### [EXERCISE BRIEF]
Here the job is to copy the data exactly and to exclude every image from it.

### [MATERIAL PROVIDED]

------------------------------------------------------------

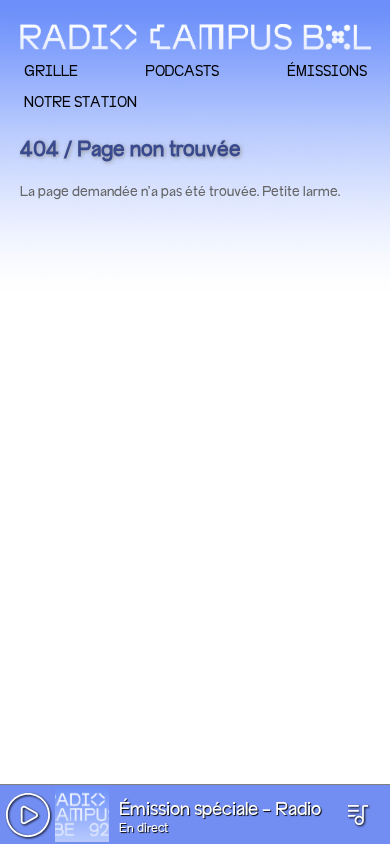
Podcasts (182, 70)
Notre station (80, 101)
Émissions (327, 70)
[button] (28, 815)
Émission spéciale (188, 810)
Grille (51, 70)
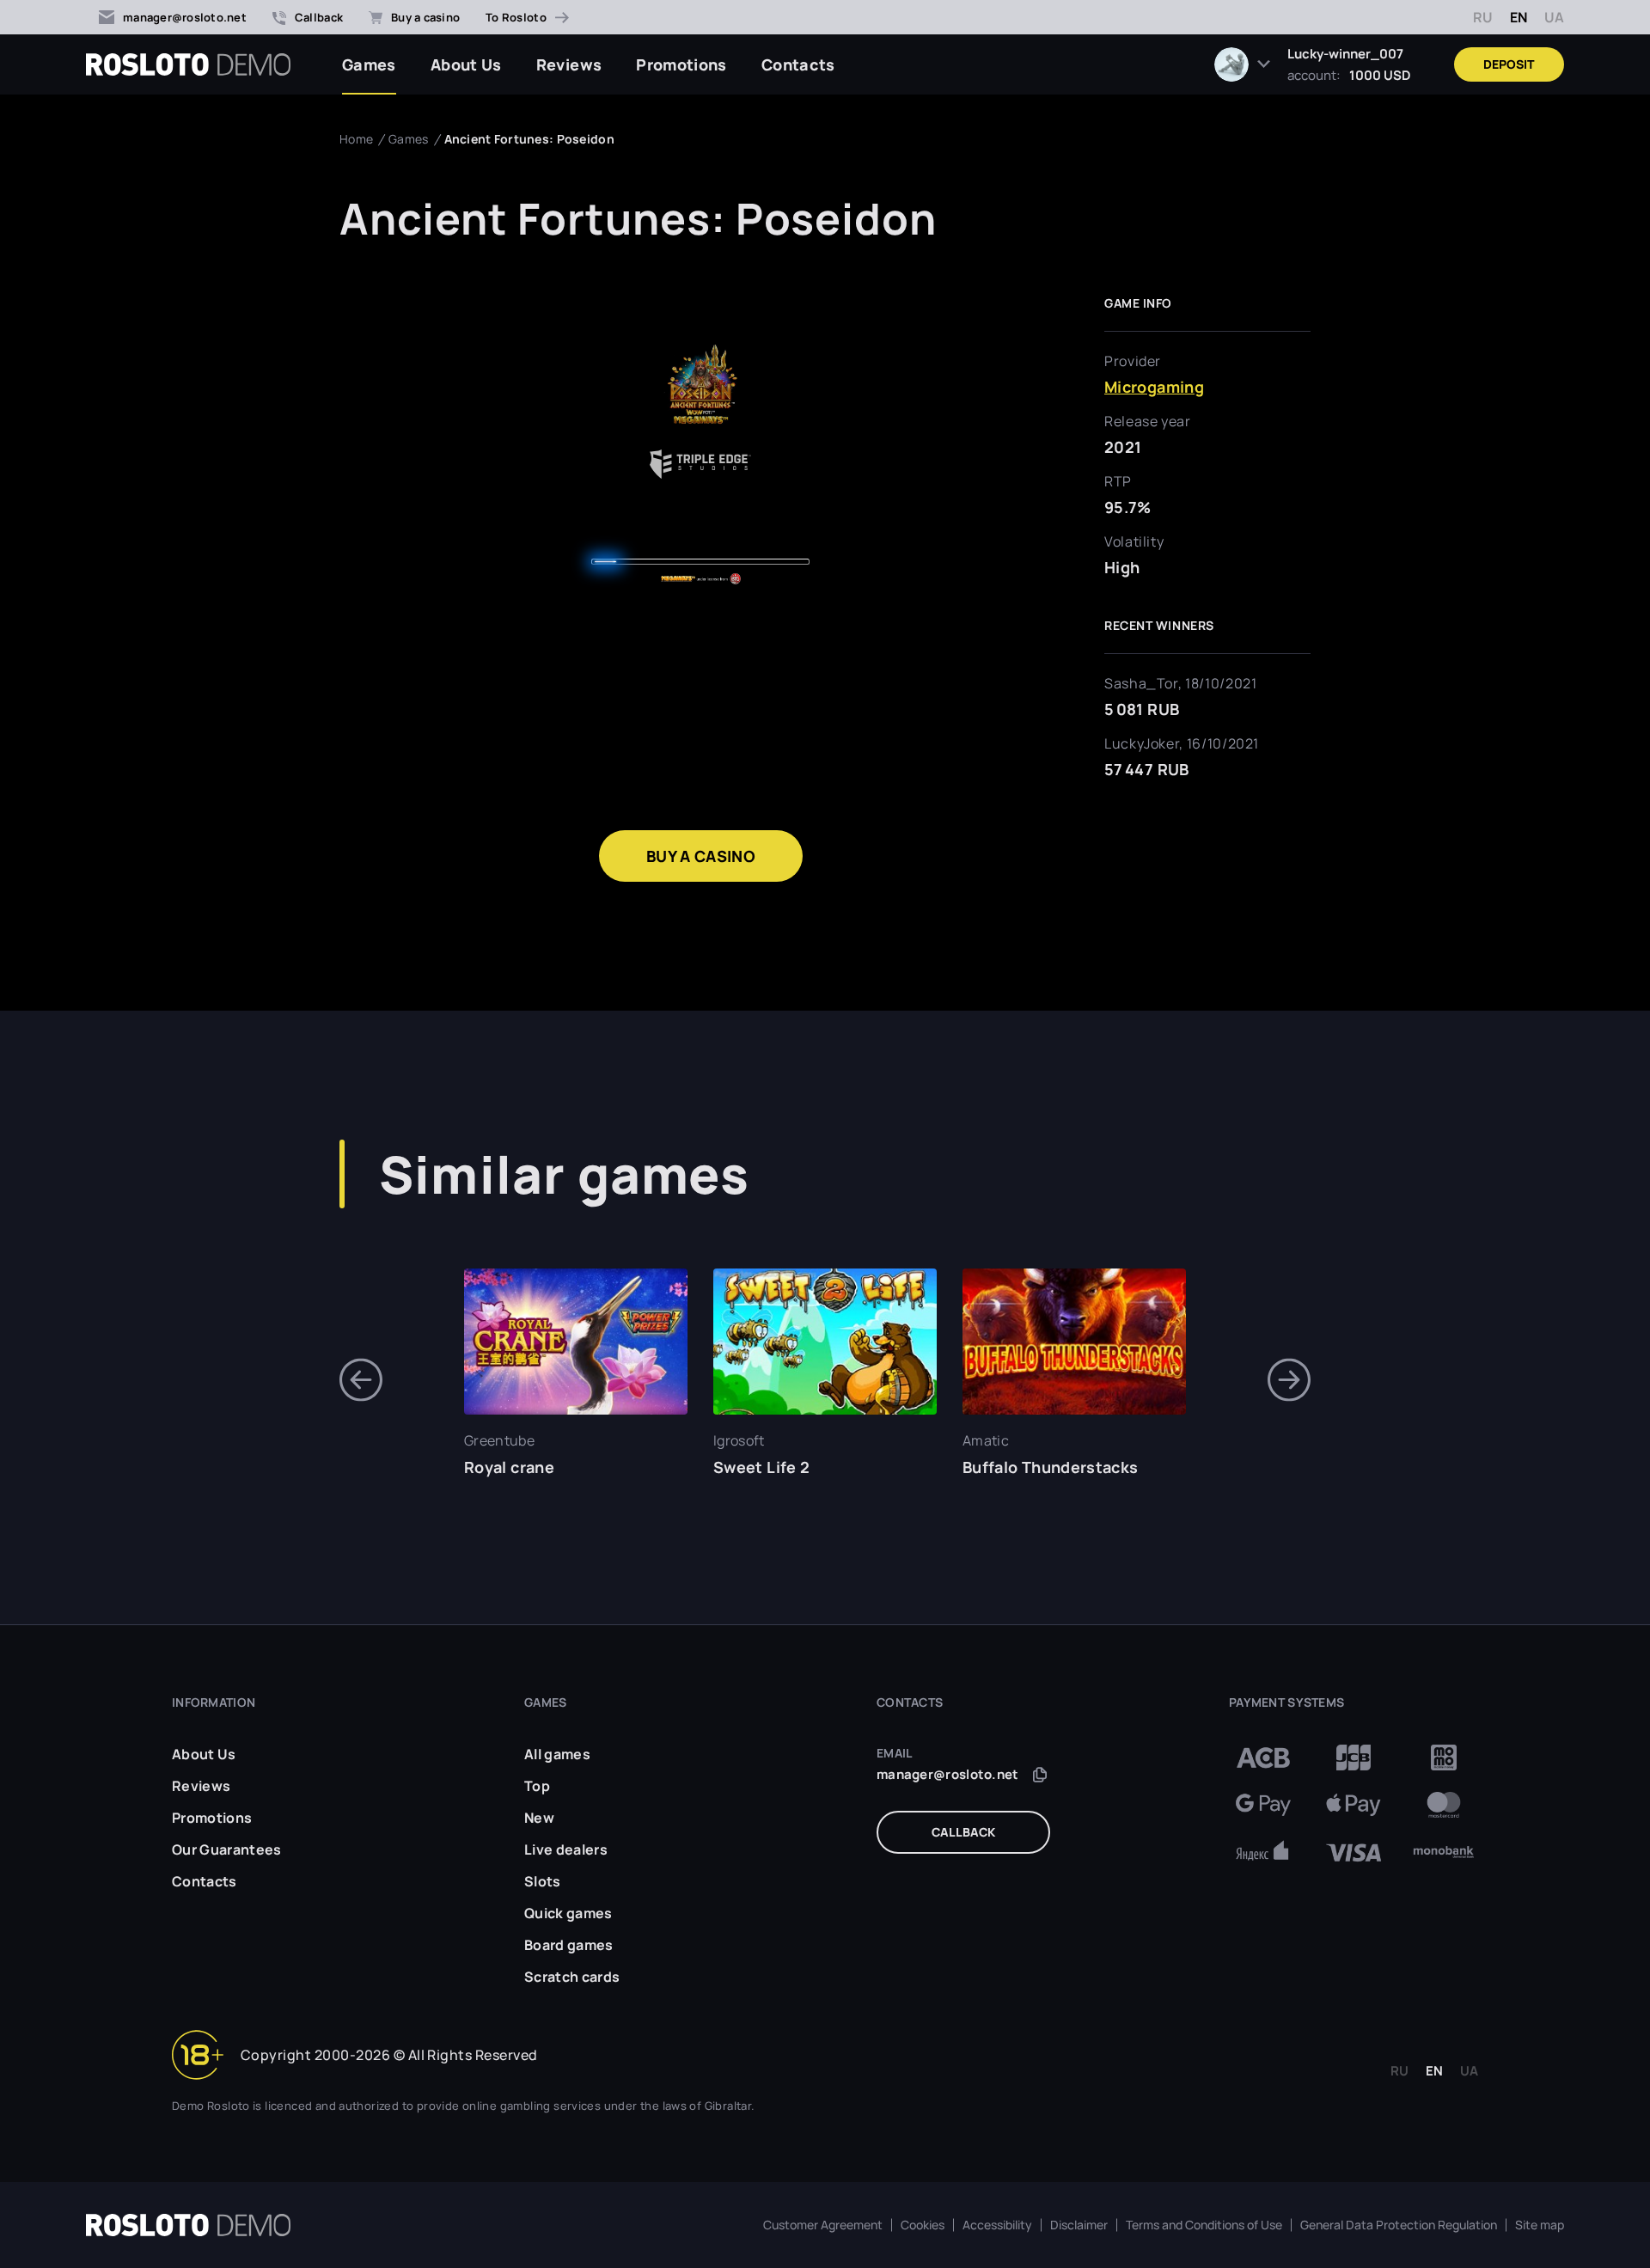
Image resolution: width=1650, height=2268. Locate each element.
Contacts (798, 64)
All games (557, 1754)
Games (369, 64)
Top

------------------------------------------------------------

### [TASK ANSWER]
Podcasts (182, 70)
Notre station (80, 101)
Émissions (327, 70)
[button] (28, 815)
Émission spéciale (188, 810)
Grille (51, 70)
Image resolution: width=1650, height=2268. Locate each element.
Contacts (798, 64)
All games (557, 1754)
Games (369, 64)
Top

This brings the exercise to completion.